**What you have to do**
How many lines in the data below contain the string "coordinates", with case counting? Reply with the number alone.

**Data to use**

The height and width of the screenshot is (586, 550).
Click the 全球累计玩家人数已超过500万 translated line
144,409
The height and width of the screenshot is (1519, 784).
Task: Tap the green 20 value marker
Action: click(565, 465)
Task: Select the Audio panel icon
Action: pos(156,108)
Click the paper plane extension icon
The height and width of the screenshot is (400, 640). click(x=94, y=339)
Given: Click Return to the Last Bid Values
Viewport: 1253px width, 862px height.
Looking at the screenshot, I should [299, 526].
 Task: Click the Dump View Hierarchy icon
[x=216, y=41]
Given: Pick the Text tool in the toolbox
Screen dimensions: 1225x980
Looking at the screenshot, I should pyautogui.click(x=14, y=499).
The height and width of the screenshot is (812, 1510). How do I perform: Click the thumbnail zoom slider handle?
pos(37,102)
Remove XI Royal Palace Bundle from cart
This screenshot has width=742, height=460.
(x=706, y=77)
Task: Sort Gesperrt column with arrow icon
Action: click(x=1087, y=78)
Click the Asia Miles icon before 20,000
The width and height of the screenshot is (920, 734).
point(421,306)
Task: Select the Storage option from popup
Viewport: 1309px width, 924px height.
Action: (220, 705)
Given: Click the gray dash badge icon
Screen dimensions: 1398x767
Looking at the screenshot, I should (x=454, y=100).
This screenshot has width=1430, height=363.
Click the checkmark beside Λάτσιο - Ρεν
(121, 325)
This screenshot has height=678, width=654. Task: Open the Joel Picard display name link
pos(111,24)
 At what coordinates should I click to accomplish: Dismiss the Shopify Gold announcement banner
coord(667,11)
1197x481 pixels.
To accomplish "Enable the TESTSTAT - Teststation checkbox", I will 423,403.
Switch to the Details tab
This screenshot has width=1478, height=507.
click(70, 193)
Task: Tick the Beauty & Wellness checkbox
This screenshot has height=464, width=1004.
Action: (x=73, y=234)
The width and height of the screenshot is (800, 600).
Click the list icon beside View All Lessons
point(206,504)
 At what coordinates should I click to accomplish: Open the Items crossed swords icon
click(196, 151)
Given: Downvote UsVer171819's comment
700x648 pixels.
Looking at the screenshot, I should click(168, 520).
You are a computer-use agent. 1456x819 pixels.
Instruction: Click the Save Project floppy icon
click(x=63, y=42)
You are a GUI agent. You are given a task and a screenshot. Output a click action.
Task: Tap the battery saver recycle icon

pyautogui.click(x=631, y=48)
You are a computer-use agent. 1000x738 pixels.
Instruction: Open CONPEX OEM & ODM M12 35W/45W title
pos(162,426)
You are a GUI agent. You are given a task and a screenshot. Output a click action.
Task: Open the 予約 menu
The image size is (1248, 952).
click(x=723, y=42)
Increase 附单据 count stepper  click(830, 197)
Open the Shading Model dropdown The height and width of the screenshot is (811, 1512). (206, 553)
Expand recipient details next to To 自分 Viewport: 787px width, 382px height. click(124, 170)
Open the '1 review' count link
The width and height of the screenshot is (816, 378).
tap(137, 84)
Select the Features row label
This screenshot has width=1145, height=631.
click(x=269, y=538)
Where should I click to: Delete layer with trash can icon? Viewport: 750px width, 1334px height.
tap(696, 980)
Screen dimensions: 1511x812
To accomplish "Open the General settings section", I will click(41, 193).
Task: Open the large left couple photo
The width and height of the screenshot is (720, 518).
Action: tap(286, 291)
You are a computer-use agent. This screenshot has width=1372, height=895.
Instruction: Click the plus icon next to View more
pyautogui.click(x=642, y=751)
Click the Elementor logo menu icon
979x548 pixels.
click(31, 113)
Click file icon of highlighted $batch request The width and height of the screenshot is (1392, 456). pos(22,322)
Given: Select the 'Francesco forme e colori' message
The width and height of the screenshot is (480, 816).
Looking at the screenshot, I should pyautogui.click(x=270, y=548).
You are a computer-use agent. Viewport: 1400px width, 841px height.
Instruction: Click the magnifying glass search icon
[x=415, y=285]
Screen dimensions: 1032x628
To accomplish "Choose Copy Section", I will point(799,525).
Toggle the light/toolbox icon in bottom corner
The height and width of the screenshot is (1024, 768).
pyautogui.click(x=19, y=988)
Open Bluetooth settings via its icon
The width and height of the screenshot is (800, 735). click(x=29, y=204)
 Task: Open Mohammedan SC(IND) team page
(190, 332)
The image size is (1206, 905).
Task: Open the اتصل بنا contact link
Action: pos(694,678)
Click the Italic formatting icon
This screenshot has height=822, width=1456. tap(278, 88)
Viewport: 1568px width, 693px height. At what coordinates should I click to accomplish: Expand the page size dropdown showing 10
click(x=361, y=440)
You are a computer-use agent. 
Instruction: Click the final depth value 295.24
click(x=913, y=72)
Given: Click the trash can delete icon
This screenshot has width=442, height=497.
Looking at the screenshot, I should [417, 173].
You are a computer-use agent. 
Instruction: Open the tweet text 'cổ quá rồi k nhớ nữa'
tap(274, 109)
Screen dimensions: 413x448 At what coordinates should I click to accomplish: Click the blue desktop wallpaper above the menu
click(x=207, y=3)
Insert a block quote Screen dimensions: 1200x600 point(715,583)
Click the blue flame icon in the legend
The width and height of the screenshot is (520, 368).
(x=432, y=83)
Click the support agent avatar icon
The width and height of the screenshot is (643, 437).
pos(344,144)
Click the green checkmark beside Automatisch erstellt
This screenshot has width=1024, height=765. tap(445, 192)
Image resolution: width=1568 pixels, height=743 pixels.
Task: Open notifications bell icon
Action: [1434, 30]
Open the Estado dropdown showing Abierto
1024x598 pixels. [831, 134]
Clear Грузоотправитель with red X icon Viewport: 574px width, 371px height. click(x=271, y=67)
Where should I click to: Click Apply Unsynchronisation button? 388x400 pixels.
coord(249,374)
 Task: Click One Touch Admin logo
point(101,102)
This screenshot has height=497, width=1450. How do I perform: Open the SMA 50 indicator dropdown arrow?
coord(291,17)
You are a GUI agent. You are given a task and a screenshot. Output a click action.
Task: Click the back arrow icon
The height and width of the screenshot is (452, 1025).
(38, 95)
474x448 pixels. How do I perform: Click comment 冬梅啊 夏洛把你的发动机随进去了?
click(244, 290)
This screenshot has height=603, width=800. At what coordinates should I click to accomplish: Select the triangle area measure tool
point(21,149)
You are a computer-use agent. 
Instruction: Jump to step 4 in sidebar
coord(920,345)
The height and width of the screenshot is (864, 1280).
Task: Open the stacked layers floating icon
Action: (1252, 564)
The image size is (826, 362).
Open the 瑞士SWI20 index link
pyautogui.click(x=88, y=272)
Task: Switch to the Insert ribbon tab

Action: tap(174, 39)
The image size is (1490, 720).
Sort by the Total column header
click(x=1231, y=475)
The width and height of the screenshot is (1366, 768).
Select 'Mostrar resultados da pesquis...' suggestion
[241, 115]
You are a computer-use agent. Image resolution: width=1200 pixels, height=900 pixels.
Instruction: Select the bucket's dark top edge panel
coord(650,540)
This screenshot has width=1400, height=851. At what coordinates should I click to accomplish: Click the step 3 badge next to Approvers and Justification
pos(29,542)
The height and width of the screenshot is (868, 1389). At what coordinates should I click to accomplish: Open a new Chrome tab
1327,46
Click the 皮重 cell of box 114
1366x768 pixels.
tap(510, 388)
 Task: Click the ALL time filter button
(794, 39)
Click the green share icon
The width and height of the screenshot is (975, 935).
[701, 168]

**Written response**
7